Saravejo Parks and Public Spaces
Updated: Jan 22
By Charlie McCabe
Park in Sarajevo, around the corner from our airbnb.
Over the past year, I've been writing on a number of serious topics regarding parks, open space, nonprofit partnerships, and visits to cities when working with clients on park issues. Its time to shift gears a bit. I was recently looking through photos and videos from an extended trip to Central Europe in the fall of 2019 and noticed that I had not shared much from that trip, especially given the great parks, trails, and public spaces that I visited. The first is my favorite city of the trip: Sarajevo in Bosnia and Herzegovina.
The main, pedestrianized street of Saravejo.
If you came of age in the early 1990s like I did, Sarajevo and other cities in Bosnia and Herzegovina bring back lasting images, especially the multi-year siege of Sarajevo through the religious- and ethnic-fueled conflicts that resulted in needless suffering and tens of thousands of civilians killed. It was striking to be visiting from the United States, a few months prior to the pandemic, but also during the early stages of the 2020 presidential election and not see the parallels in these conflicts.
Above: Central Square in downtown Sarajevo; Below: chess in the square.
Sarajevo is nestled in a mountainous region of the country, with a population of just over 275,000. It hosted the 1984 Winter Olympics, serving as the representative of the former Yugoslavia at that time. Less than seven yers later, it became a symbol of modern conflict as well as hatred run amok. The country remains divided through a complicated peace plan and governance structure, but the city has been rebuilt and it is also one you find few Americans visiting. The blend of architecture, religions, and cultures is pretty amazing, and it's a delight to wander around on foot, although you do need to be prepared for some serious climbing.
The architecture is stunning, with examples from different centuries (and prior empires) Above is the restored City Hall, built during the times of the Austro-Hungarian Empire. A view of the ceiling of the central hall is below. It now houses a museum and library.
Perhaps the most striking aspect is that many former parks are now cemeteries, where the dead were buried during the multi-year long siege of Sarajevo. They are well-maintained and a stark contrast to the rebuilt adjacent parks and neighborhoods from where so many people lost their lives. But Sarajevo is a city of the living and seems to embrace the fact that one shouldn't forget history from long ago or recently.
A hillside cemetery, with the former Olympic Stadium, now a soccer stadium, in the background.
Below, a view of more cemeteries, with new apartment buildings in the background.

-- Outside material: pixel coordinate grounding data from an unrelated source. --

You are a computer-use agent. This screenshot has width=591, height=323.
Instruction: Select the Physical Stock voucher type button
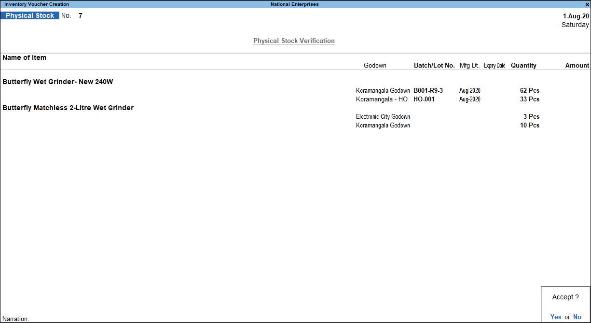click(x=29, y=15)
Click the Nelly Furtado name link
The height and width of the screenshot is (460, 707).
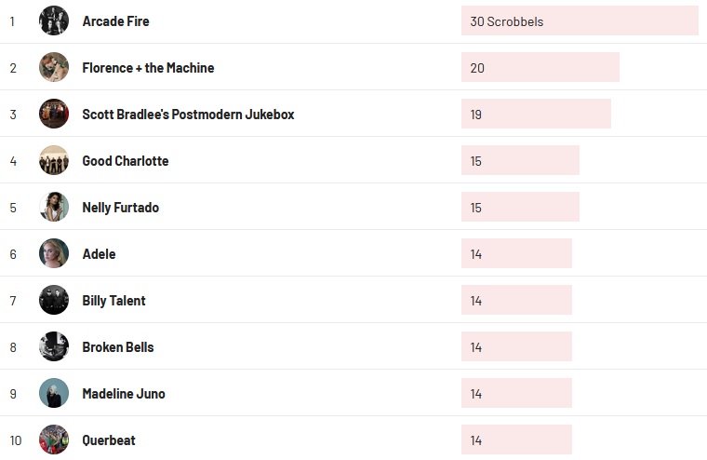pyautogui.click(x=120, y=208)
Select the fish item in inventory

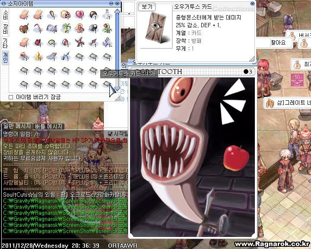click(x=51, y=29)
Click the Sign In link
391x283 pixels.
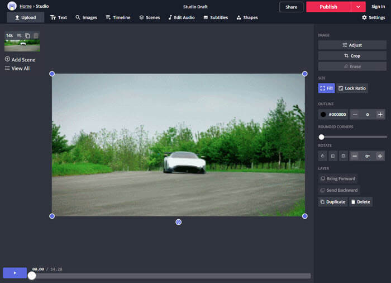pos(378,7)
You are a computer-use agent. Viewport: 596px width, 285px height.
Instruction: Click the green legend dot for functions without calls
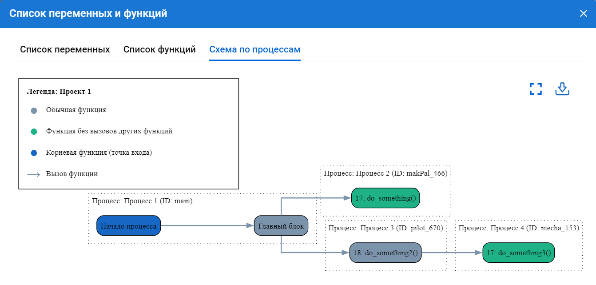(34, 132)
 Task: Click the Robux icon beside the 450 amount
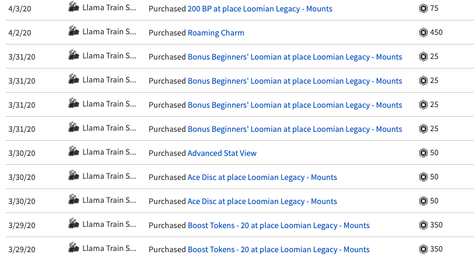423,33
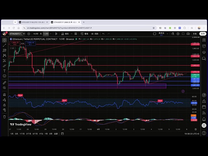The image size is (208, 156).
Task: Expand the time interval dropdown arrow
Action: 51,34

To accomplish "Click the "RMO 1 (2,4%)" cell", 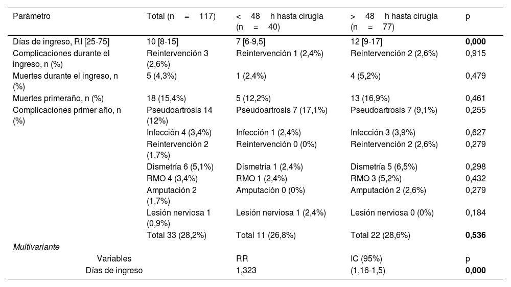I will 261,178.
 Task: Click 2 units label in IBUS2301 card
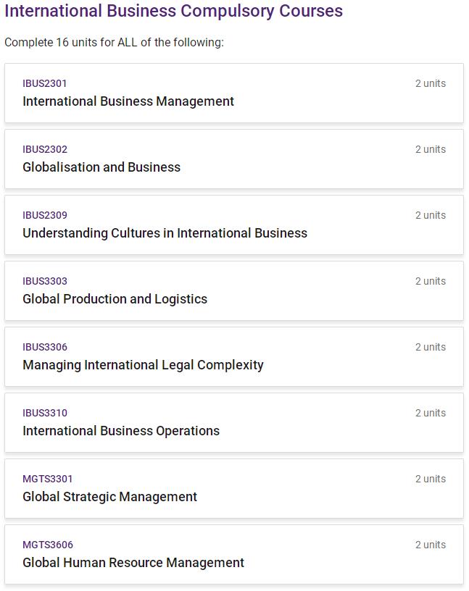click(x=430, y=83)
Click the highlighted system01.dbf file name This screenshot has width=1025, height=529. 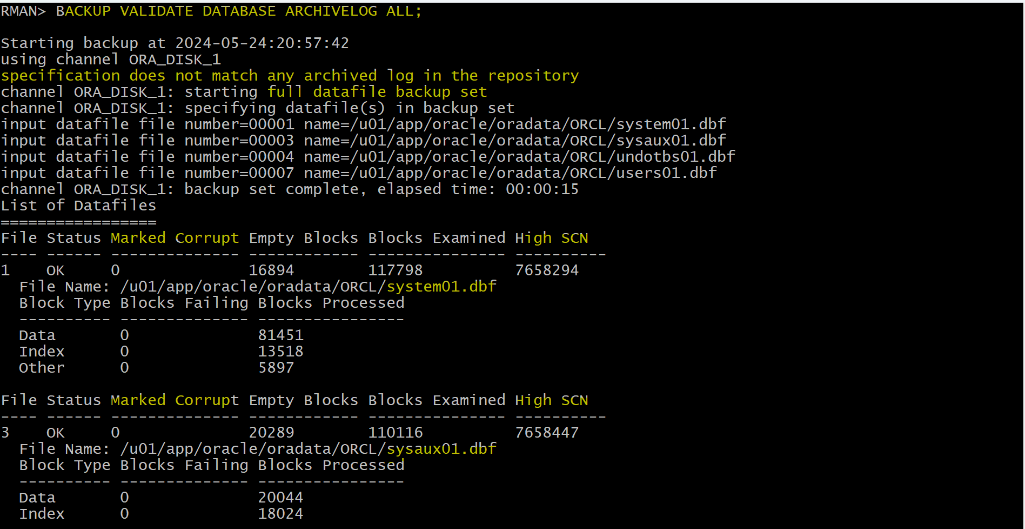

A recent addition is a gondola that transports you to the mountain park where the former Olympic bobsled run sits in a state of advanced decay. (It also makes you realize how much a bobsled run uses elevation drop to propel the sleds—lots of climbing!)
The city grows smaller as the gondola whisks us up the mountain (above and below).
View from the Saravejo Olympic Bobsled Run (above and below)
Cities are for the living and Sarajevo is no exception, showing us the ability for humans (and nature) to adapt and respond to many challenges. I look forward to returning.
Workout area (above) and dog park (below)
People enjoying an outdoor cafe on a mid-October afternoon.